*** SUPPLIED DATA
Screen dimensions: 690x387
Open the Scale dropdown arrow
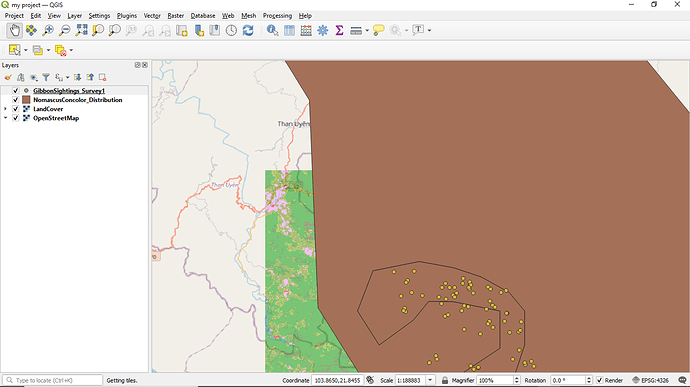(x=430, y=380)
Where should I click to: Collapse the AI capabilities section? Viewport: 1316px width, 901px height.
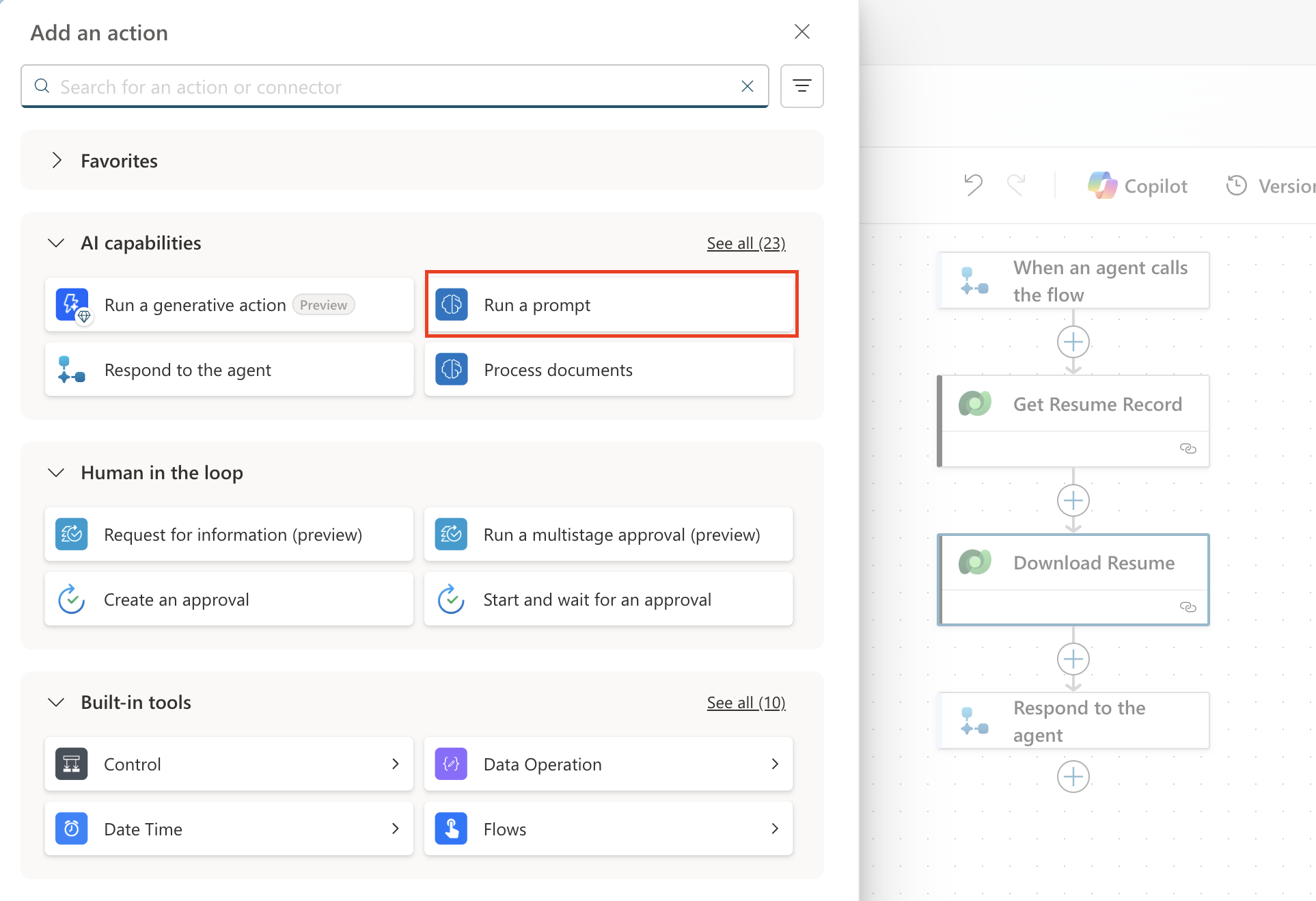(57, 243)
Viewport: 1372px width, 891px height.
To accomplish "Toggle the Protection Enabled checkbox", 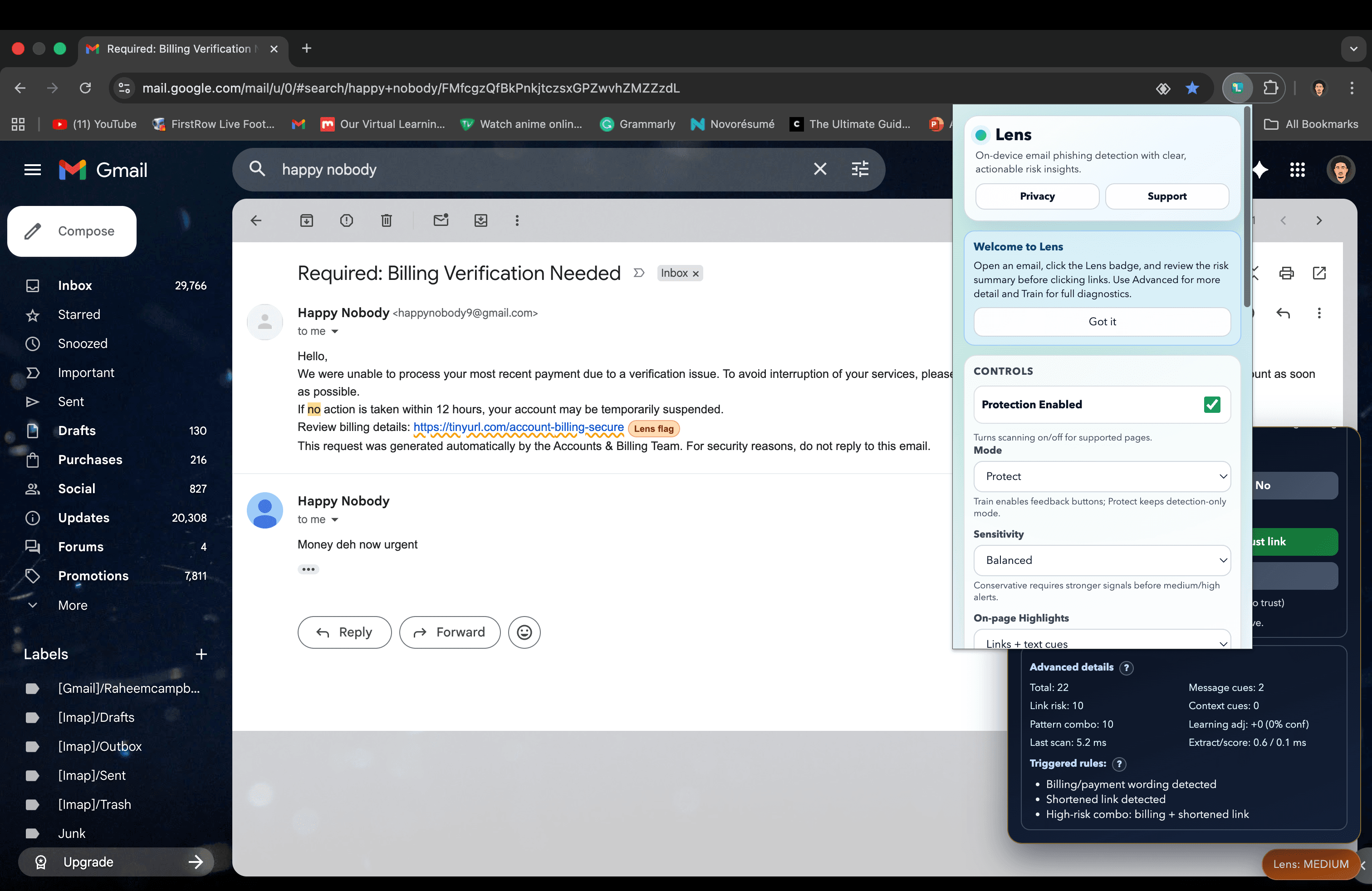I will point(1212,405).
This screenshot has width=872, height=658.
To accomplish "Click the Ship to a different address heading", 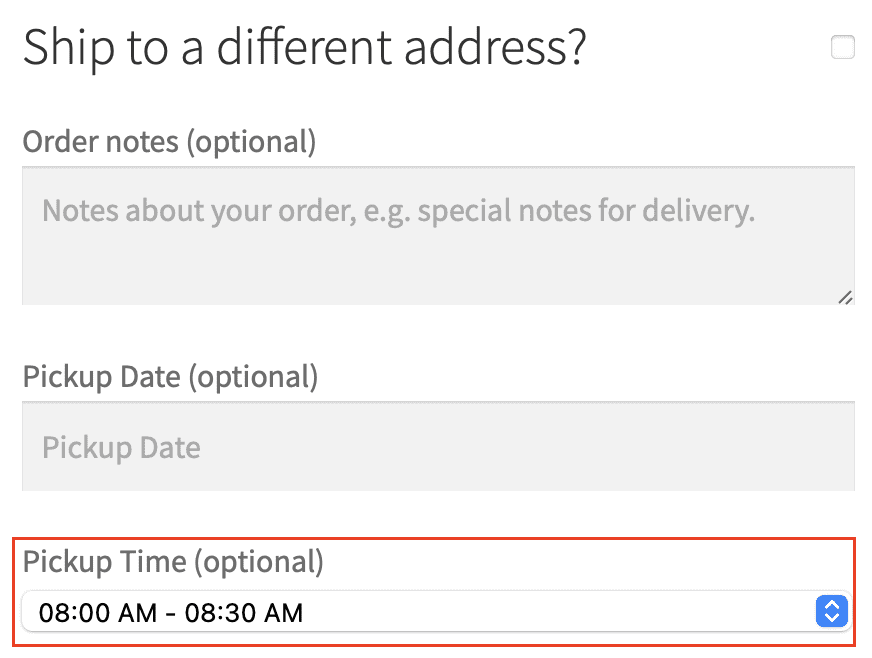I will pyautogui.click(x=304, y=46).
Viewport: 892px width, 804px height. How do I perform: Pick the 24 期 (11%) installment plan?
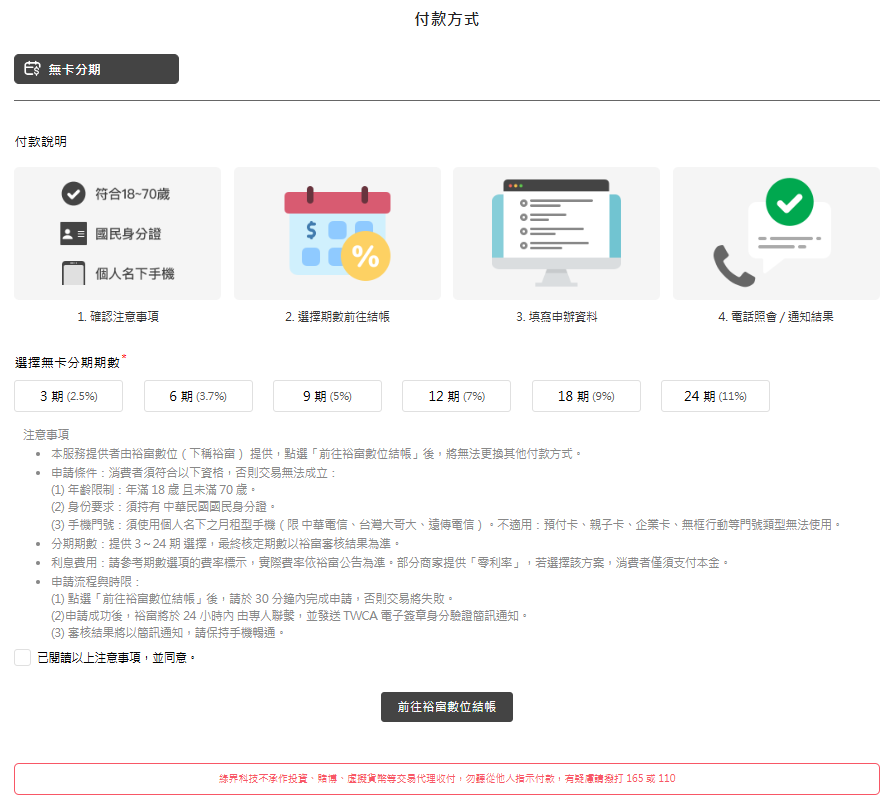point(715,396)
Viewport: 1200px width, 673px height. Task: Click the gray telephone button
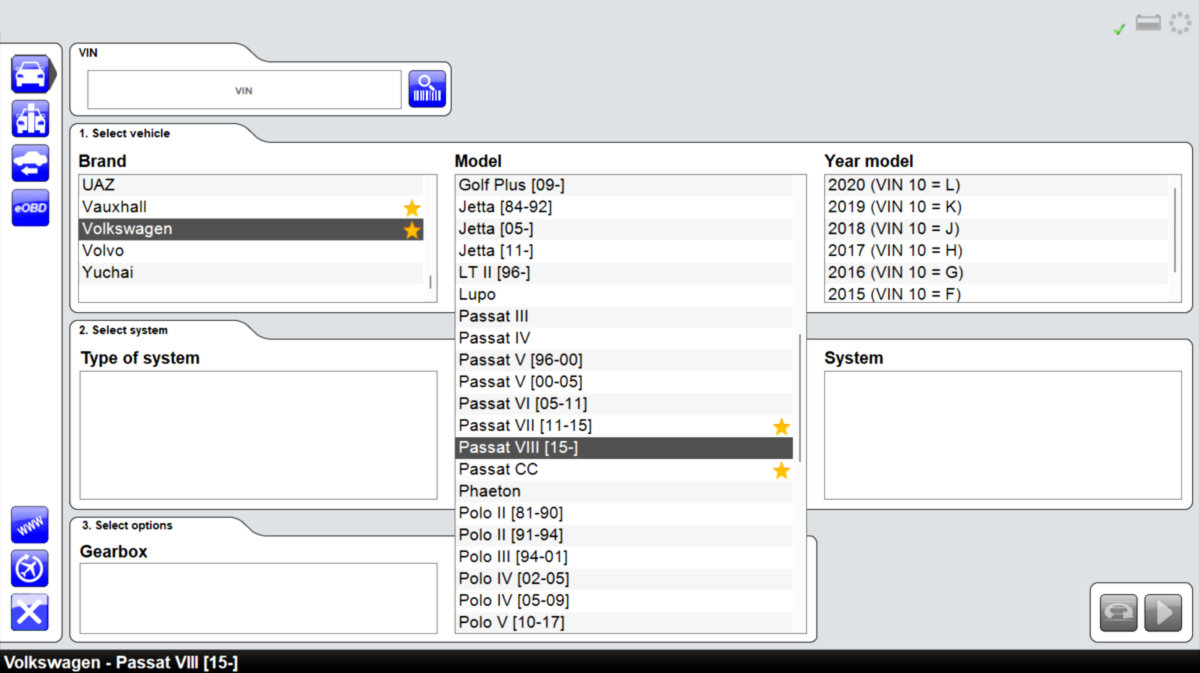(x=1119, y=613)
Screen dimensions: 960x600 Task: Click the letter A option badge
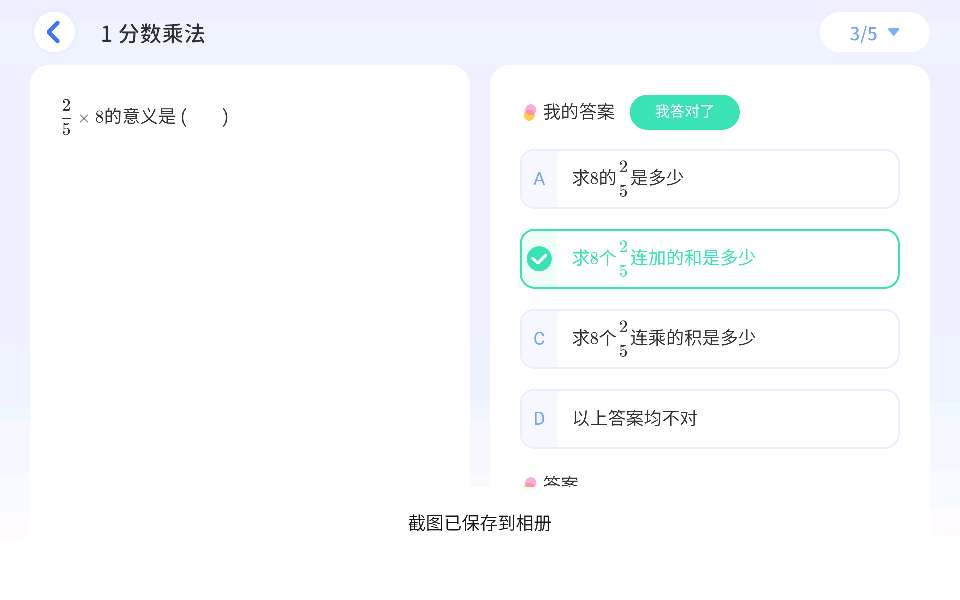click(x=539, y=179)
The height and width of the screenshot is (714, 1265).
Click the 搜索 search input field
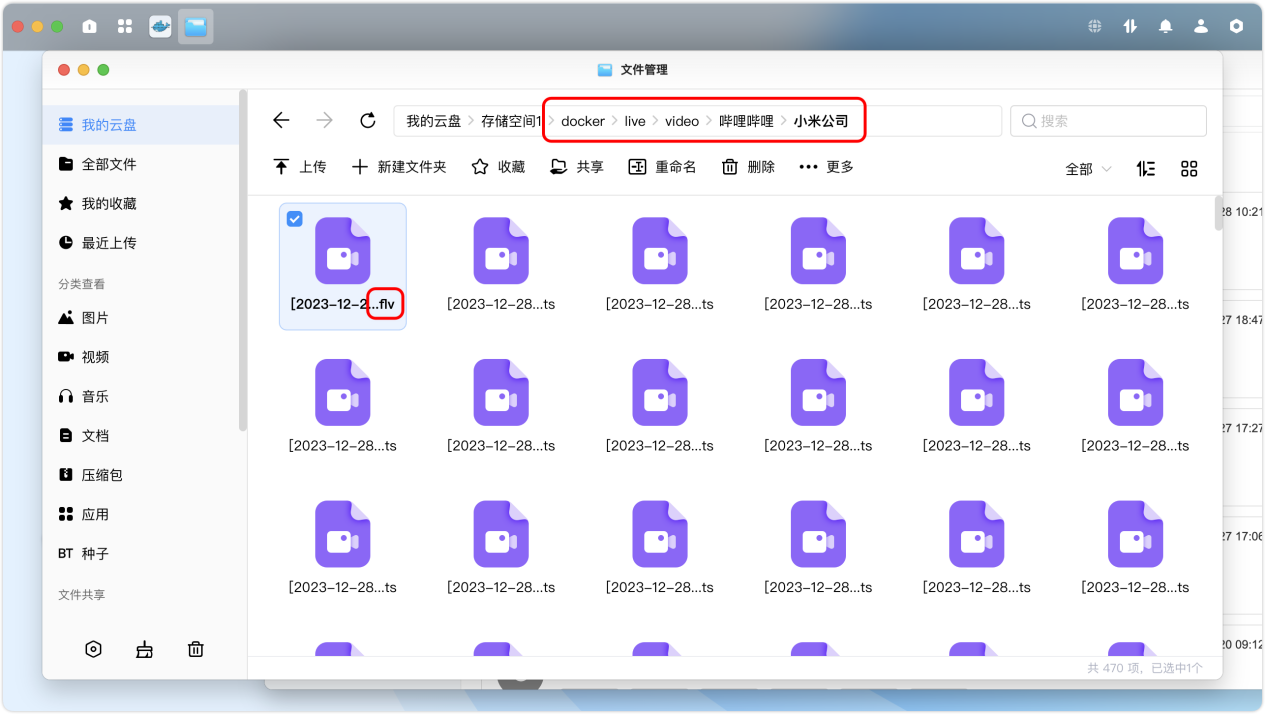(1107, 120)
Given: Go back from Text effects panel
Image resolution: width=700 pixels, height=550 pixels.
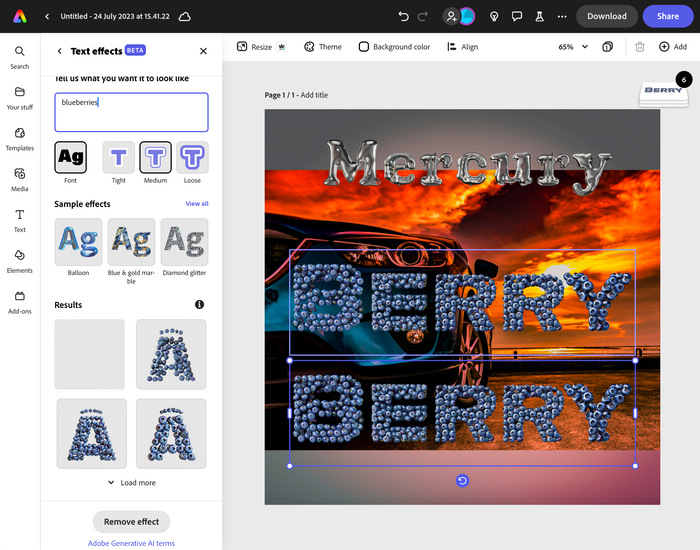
******
WHAT YOU HAVE TO DO: Starting at the line that contains "Given: Go back from Text effects panel" and ending with the last of the records, turn the lines into a numbered list with blank lines omitted. Leave the pictures out.

SOLUTION TO THE EXERCISE:
1. Given: Go back from Text effects panel
2. Image resolution: width=700 pixels, height=550 pixels.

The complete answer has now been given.